Les écoles et les universités resteront fermées jusqu’à la fin de la semaine, et de nombreuses compagnies aériennes ont suspendu leurs vols vers Beyrouth.
En Israël, les sirènes d’alerte ont retenti à l’aube à Tel-Aviv, à plus de 110 km de la frontière libanaise, lorsque le Hezbollah a tiré un missile sol-sol, qui a été intercepté, selon l’armée, pour qui il s’agissait d’une première.
Il a ensuite publié une vidéo montrant le missile, qui, selon lui, avait une portée de 190 km.
« J’ai vécu dans le nord pendant la majeure partie de ma vie, donc (…) je suis un peu habitué », mais que des tirs « atteignent le centre du pays est définitivement plus effrayant », a déclaré Noam Nadler, un étudiant de 27 ans de Tel-Aviv.
Dans la soirée, la « Résistance islamique en Irak », un groupe nébuleux de factions pro-iraniennes, a revendiqué une attaque de drone contre une « cible stratégique » à Eilat, dans le sud d’Israël, où l’armée a indiqué avoir intercepté un drone lancé depuis l’Est, et localisé un second qui était tombé. Les secouristes ont fait état de deux blessés légers.
Les Brigades irakiennes du Hezbollah, un influent groupe armé pro-iranien, ont appelé à « intensifier » les « opérations » contre Israël.
– « Force » et « astuces » –
Selon le gouvernement israélien, 9.360 roquettes et missiles ont été tirés jusqu’à présent sur Israël depuis que le Hezbollah a ouvert un front contre le pays en soutien au Hamas palestinien au début de la guerre de Gaza.
Israël utilisera la « force » et les « ruses » contre le Hezbollah jusqu’au retour des habitants du nord d’Israël, a martelé mercredi le Premier ministre israélien Benjamin Netanyahu. « Nous infligeons au Hezbollah des coups qu’il n’aurait pas pu imaginer », a-t-il ajouté.
L’armée israélienne a annoncé le rappel de deux brigades de réserve qui seront déployées dans le nord.
Selon l’agence de presse libanaise ANI (officielle), un drone israélien a survolé mercredi Nabatiyeh (sud), diffusant un message audio anti-Hezbollah.
Le puissant mouvement, allié au Hamas, a juré de continuer à attaquer Israël « jusqu’à la fin de l’agression à Gaza ».
A la tribune de l’ONU, le président français Emmanuel Macron a appelé Israël à stopper « l’escalade au Liban » et le Hezbollah à cesser ses attaques.

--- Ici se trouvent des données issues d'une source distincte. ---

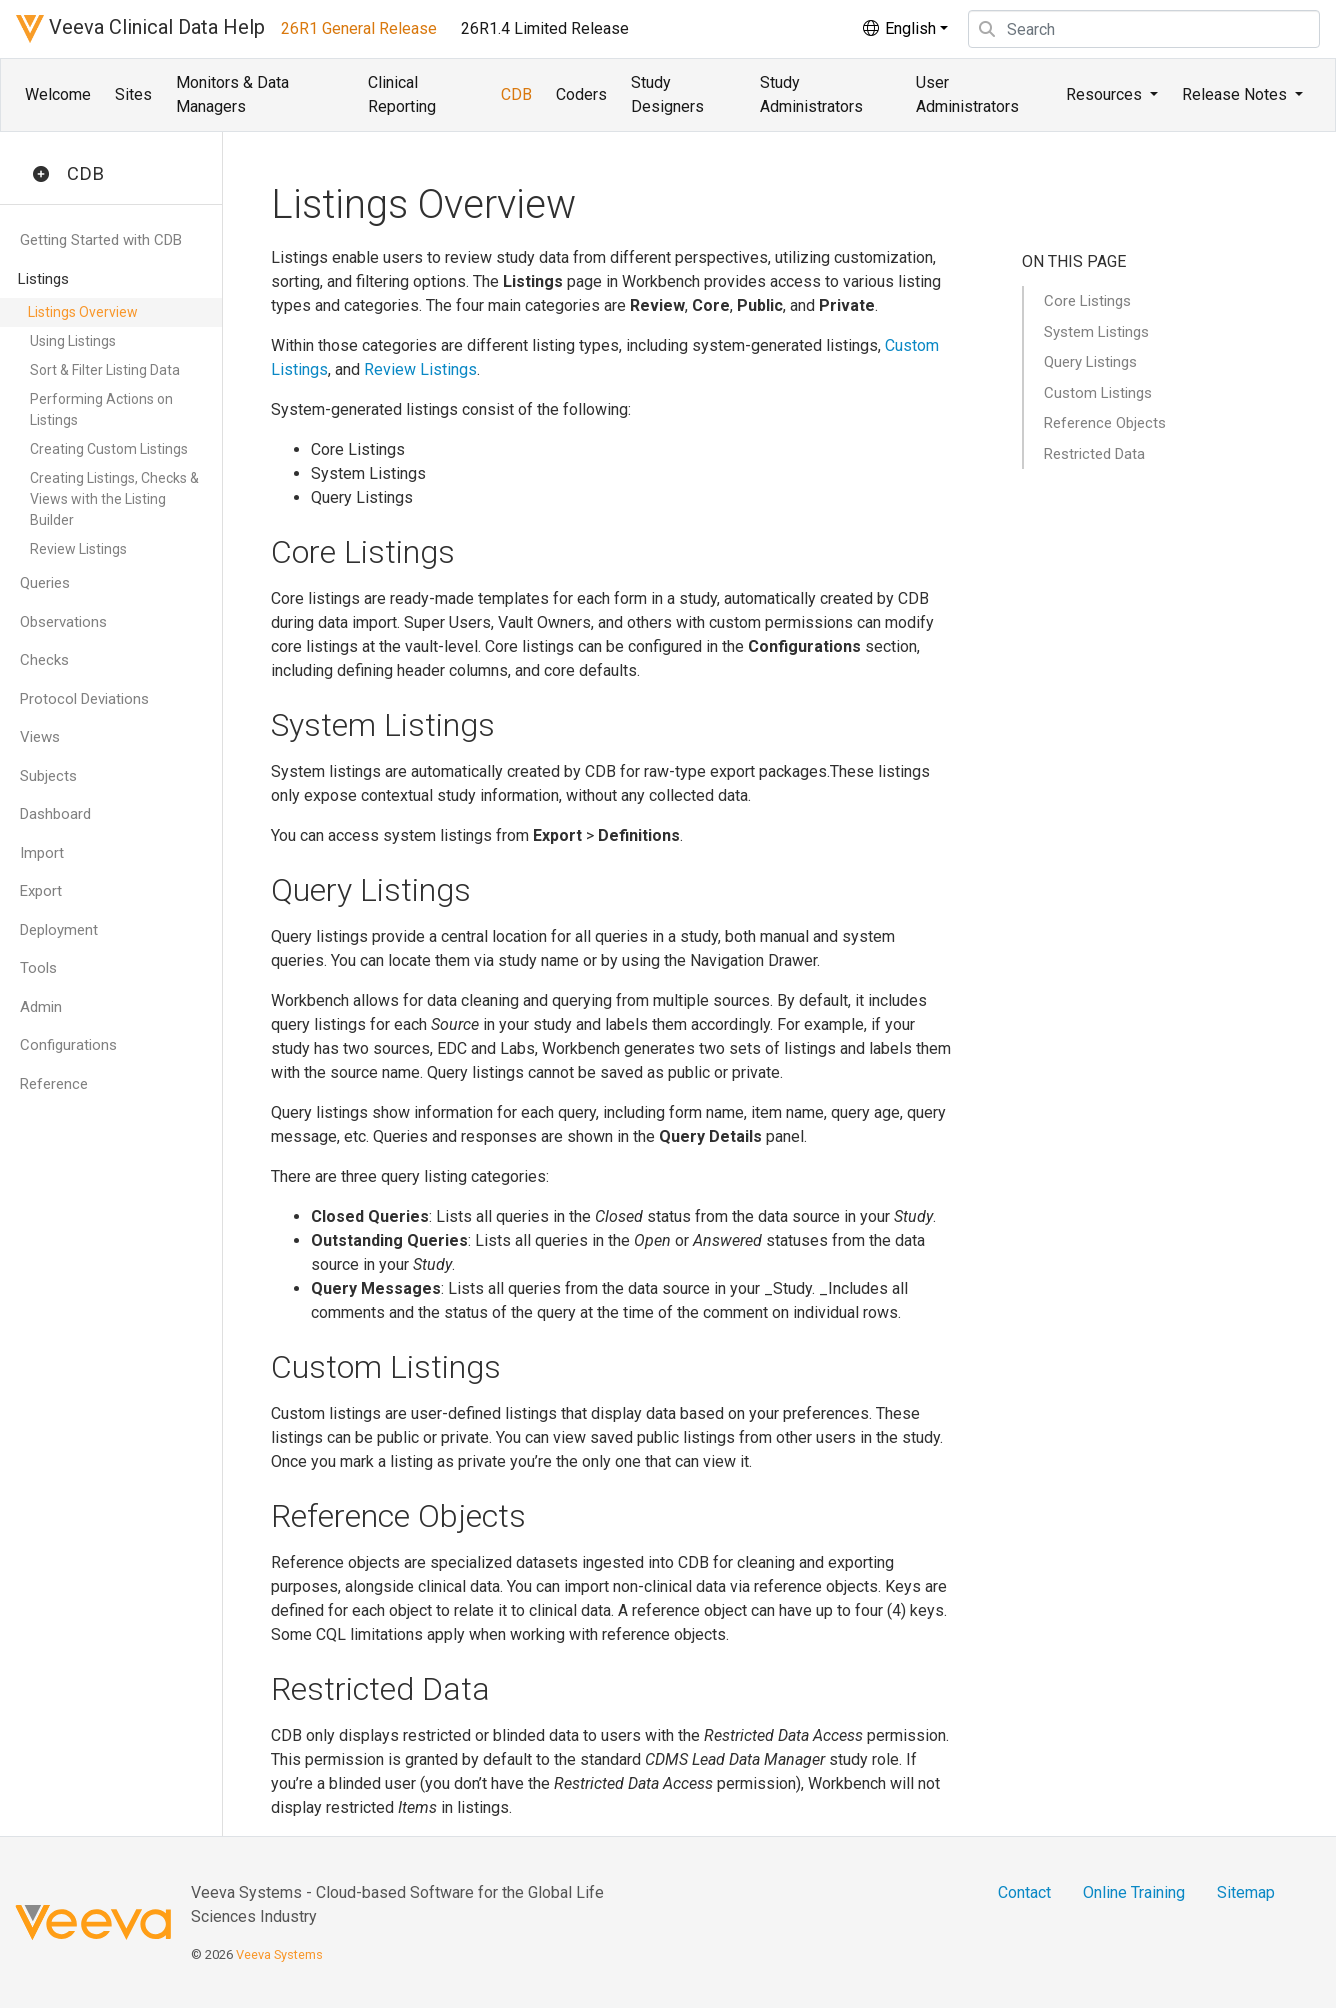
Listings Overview (83, 312)
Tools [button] (38, 968)
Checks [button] (44, 660)
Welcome (58, 94)
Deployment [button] (59, 930)
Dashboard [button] (55, 814)
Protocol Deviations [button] (84, 699)
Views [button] (40, 737)
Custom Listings (1098, 393)
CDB (516, 94)
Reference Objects (1105, 423)
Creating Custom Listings (109, 449)
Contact (1024, 1892)
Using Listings (73, 341)
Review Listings (78, 549)
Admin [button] (41, 1007)
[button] (41, 175)
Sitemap (1246, 1892)
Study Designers (667, 94)
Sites (133, 94)
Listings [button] (43, 279)
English (898, 28)
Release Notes (1236, 94)
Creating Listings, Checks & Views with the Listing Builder (114, 499)
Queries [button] (45, 583)
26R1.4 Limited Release (545, 28)
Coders (581, 94)
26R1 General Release (359, 28)
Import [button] (42, 853)
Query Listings (1090, 362)
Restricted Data (1094, 454)
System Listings (1096, 332)
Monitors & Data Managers (232, 94)
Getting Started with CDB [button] (101, 240)
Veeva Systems (279, 1954)
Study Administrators (811, 94)
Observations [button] (63, 622)
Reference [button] (54, 1084)
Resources (1106, 94)
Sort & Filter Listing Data (105, 370)
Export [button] (41, 891)
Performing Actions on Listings (101, 409)
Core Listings (1087, 301)
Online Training (1134, 1892)
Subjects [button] (48, 776)
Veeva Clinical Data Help (140, 29)
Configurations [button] (68, 1045)
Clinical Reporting (402, 94)
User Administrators (967, 94)
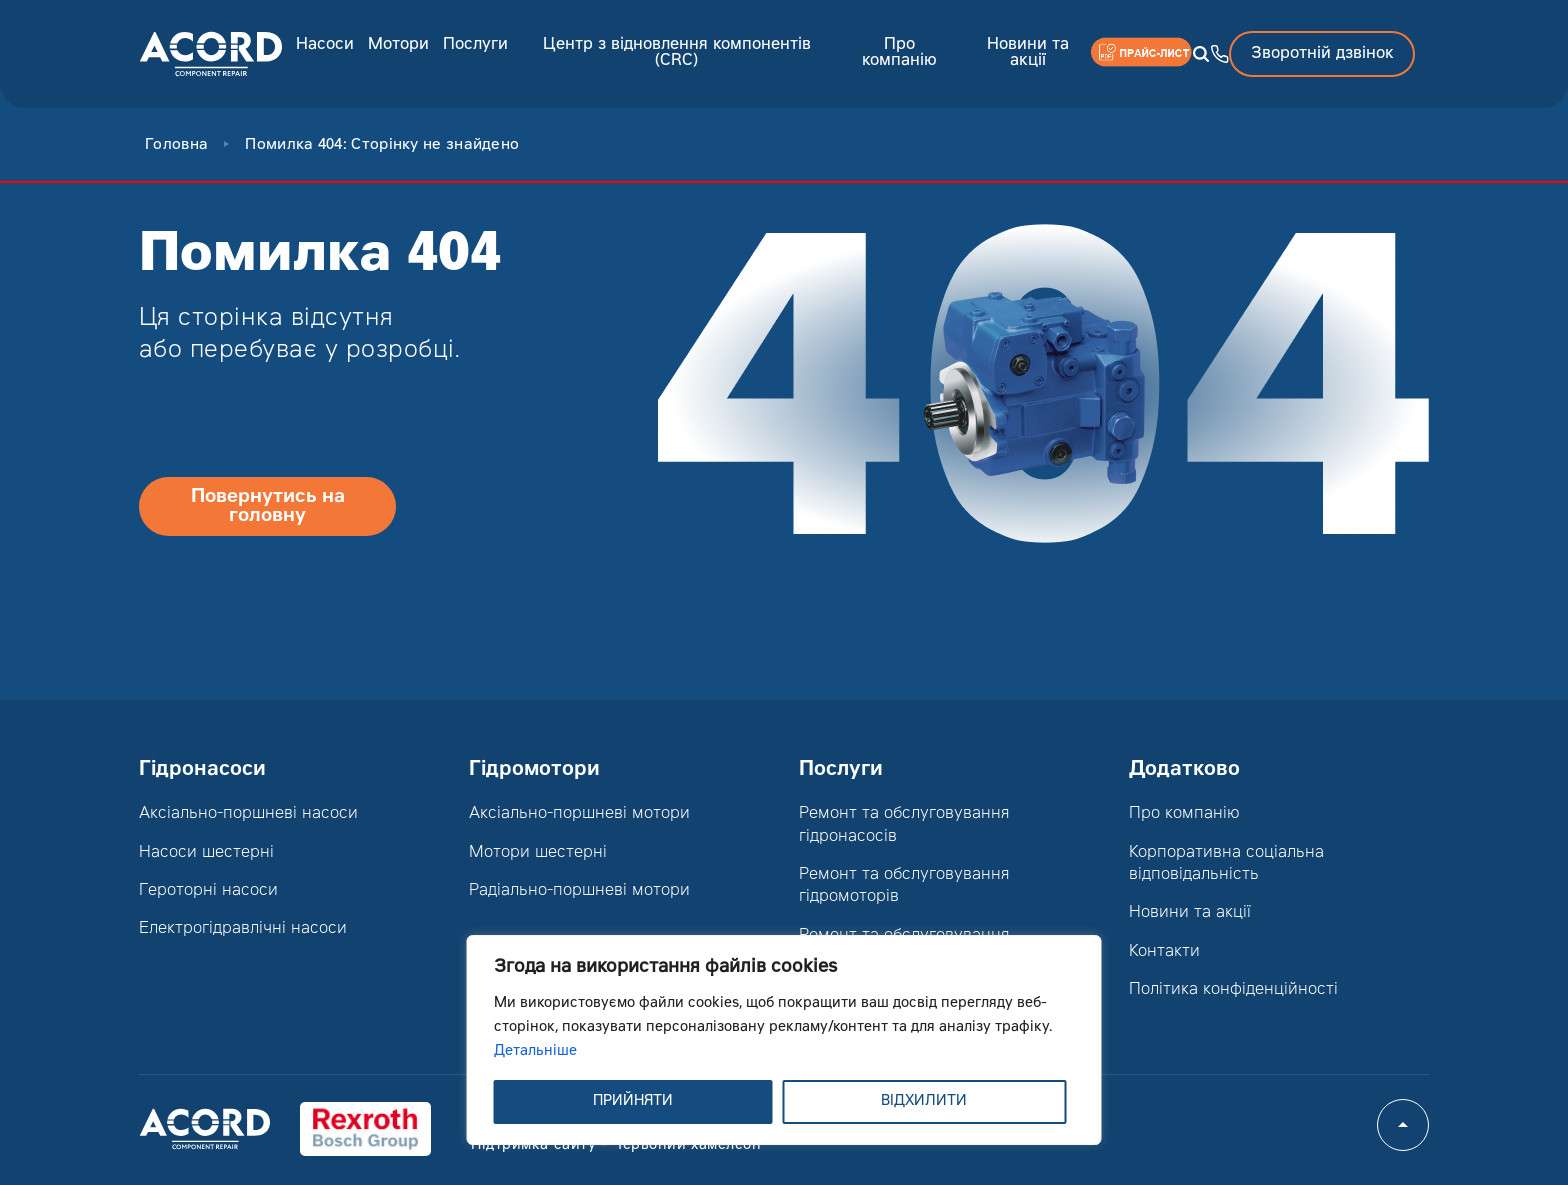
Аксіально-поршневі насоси (248, 814)
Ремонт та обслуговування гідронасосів (904, 825)
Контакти (1164, 952)
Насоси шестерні (206, 853)
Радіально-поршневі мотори (579, 891)
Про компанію (899, 53)
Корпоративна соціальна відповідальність (1226, 864)
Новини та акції (1028, 53)
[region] (784, 1040)
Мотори (398, 45)
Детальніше (535, 1052)
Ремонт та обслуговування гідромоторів (904, 886)
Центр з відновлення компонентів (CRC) (677, 53)
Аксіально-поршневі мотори (579, 814)
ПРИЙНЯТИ (633, 1102)
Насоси (325, 45)
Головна (176, 145)
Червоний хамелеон (687, 1146)
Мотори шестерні (538, 853)
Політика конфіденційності (1233, 990)
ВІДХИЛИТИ (924, 1102)
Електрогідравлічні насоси (243, 929)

Les tirs transfrontaliers se sont intensifiés depuis une vague d’explosions meurtrières d’appareils de communication du Hezbollah, attribuées à Israël, les 17 et 18 septembre au Liban, suivie d’une frappe israélienne le 20 septembre sur la banlieue sud de Beyrouth, qui a décapité l’unité d’élite du mouvement.
– Gaza en arrière-plan –
Dans la bande de Gaza, pilonnée depuis près d’un an par l’armée israélienne, les Palestiniens craignent que l’escalade actuelle n’éclipse leur sort.
« L’attention des médias sur la bande de Gaza est devenue secondaire », déplore Ayman al-Amreiti, 42 ans, pour qui cela encourage Israël « à commettre davantage de crimes ».
L’attaque du Hamas contre Israël a fait 1.205 morts, en majorité des civils, selon un décompte de l’AFP basé sur des chiffres officiels israéliens incluant les otages tués ou tués à Gaza.
Sur les 251 personnes enlevées, 97 sont toujours détenues à Gaza, dont 33 déclarées mortes par l’armée.
En représailles, Israël a promis de détruire le Hamas, qui dirige Gaza depuis 2007 et qu’il considère comme une organisation terroriste, aux côtés des États-Unis et de l’Union européenne.
Son offensive militaire à Gaza a fait jusqu’à présent 41.495 morts, en majorité des civils, selon les données du ministère de la Santé du gouvernement du Hamas, jugées fiables par l’ONU, et a provoqué une catastrophe humanitaire dans la région.